Montréal, Québec, August 9, 2018 – LOGISTEC Corporation [TSX: LGT.A and LGT.B], a marine and environmental services provider, today announced its financial results for the second quarter and first six months ended June 30, 2018.
In the second quarter of 2018, consolidated revenue totalled $149.2 million, an increase of $47.3 million or 46.5% over the same period in 2017. Revenue from the marine services segment rose by 62.0%, from $52.9 million to $85.7 million, while revenue from the environmental services segment amounted to $63.5 million, an increase of $14.5 million or 29.7% over the second quarter of 2017. Cargo handling activities were very strong in the second quarter, and we also benefited from our first full quarter with Gulf Stream Marine, Inc., the new Gulf terminals we purchased in early March. Our teams have integrated well and we are confident that we will achieve positive synergies going forward. We are pleased with our marine services results.
The second quarter of 2018 closed with a consolidated profit attributable to owners of the Company of $1.9 million, compared with a profit of $4.8 million for the second quarter of 2017. The profit attributable to owners of the Company translated to a total diluted profit per share of $0.14, of which $0.14 was attributable to Class A Common Shares and $0.15 was attributable to Class B Subordinate Voting Shares. The lower results can largely be attributed to our acquisition of
FER-PAL Construction Ltd., which, like Sanexen, is very affected by the seasonality of operations. For the second quarter, this was further exacerbated by a late start to the rehabilitation season in our largest market due to weather and delayed contract awards. That being said, operations are now in full swing and will remain as such until November.
During the first six months of 2018, consolidated revenue increased to $231.6 million, compared with $161.9 million for the first half of 2017. The loss attributable to owners of the Company amounted to $7.6 million, compared with a profit of $3.3 million for the same period last year. This translated into a total basic and diluted loss per share of $0.60, of which $0.58 was attributable to Class A Common Shares and $0.64 was attributable to Class B Subordinate Voting Shares. For the same period in 2017, diluted earnings per share totalled $0.25, of which $0.24 was attributable to Class A Common Shares and $0.27 was attributable to Class B Subordinate Voting Shares.

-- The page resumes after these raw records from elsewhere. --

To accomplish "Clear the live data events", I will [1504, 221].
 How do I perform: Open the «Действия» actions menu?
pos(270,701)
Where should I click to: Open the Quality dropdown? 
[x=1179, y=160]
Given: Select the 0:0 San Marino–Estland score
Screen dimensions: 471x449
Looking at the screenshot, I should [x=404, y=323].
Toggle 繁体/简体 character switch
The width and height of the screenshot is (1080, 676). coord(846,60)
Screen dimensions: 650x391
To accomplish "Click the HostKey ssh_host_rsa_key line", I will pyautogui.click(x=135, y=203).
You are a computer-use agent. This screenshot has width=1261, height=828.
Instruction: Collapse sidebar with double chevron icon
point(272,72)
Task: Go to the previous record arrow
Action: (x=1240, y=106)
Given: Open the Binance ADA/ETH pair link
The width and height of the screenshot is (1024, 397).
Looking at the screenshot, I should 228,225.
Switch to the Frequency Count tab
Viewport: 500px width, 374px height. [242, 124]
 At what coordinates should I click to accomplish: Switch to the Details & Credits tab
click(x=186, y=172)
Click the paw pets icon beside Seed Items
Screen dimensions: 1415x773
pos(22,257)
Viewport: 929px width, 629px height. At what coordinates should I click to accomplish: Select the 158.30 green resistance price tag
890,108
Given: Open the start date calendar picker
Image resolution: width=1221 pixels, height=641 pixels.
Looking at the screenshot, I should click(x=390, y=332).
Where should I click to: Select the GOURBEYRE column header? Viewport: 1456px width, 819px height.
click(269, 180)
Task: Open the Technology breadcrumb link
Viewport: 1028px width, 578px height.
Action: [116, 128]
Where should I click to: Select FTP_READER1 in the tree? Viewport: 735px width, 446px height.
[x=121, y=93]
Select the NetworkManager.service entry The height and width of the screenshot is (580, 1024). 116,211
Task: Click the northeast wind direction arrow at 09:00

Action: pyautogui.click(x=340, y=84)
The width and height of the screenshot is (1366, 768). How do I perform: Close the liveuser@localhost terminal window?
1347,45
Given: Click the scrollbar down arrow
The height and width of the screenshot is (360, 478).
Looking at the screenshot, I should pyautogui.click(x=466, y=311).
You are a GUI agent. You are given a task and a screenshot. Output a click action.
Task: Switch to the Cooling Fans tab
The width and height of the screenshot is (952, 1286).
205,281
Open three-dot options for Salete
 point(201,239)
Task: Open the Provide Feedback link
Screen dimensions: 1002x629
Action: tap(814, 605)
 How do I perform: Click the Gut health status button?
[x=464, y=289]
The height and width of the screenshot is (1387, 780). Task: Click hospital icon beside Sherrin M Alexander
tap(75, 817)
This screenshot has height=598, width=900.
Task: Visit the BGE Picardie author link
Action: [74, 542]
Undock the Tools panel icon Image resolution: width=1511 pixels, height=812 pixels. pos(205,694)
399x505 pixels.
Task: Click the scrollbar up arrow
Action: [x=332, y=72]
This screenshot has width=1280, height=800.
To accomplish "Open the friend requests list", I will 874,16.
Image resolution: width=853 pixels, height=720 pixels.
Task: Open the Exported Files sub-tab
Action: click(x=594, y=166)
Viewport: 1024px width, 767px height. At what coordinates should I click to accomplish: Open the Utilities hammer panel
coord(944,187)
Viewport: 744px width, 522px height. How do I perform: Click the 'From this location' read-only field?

“The outlook remains positive. Both our marine and environmental services segments are expected to have a strong finish, each benefiting from acquisitions made over the last year. We continue to invest in our talent to pursue our growth strategy while integrating recent acquisitions”, indicated Madeleine Paquin, President and Chief Executive Officer of LOGISTEC Corporation.
LOGISTEC Corporation is based in Montréal (QC) and provides specialized services to the marine community and industrial companies in the areas of bulk, break-bulk and container cargo handling in 37 ports and 61 terminals across North America. LOGISTEC also offers marine transportation services geared primarily to the Arctic coastal trade, short-line rail transportation services, as well as marine agency services to foreign shipowners and operators serving the Canadian market. Furthermore, the Company operates in the environmental services segment where it provides services to industrial, municipal and other governmental customers for the trenchless structural rehabilitation of underground watermains, regulated materials management, site remediation, risk assessment, and manufacturing of woven hoses.
The Company has been profitable and has paid regular dividends since becoming public and payments have grown steadily over the years. A public company since 1969, LOGISTEC’S shares are listed on the Toronto Stock Exchange under the ticker symbols LGT.A and LGT.B. More information can be obtained on the Company’s website at www.logistec.com.
For the purpose of informing shareholders and potential investors about the Company’s prospects, sections of this document may contain forward-looking statements, within the meaning of securities legislation, about the Company’s activities, performance and financial situation and, in particular, hopes for the success of the Company’s efforts in the development and growth of its business. These forward-looking statements express, as of the date of this document, the estimates, predictions, projections, expectations or opinions of the Company about future events or results. Although the Company believes that the expectations produced by these forward-looking statements are founded on valid and reasonable bases and assumptions, these forward-looking statements are inherently subject to important uncertainties and contingencies, many of which are beyond the Company’s control, such that the Company’s performance may differ significantly from the predicted performance expressed or presented in such forward-looking statements. The important risks and uncertainties that may cause the actual results and future events to differ significantly from the expectations currently expressed are examined under “Business Risks” in the Company’s annual report and include (but are not limited to) the performances of domestic and international economies and their effect on shipping volumes, weather conditions, labour relations, pricing and competitors’ marketing activities. The reader of this document is thus cautioned not to place undue reliance on these forward-looking statements. The Company undertakes no obligation to update or revise these forward-looking statements, except as required by law.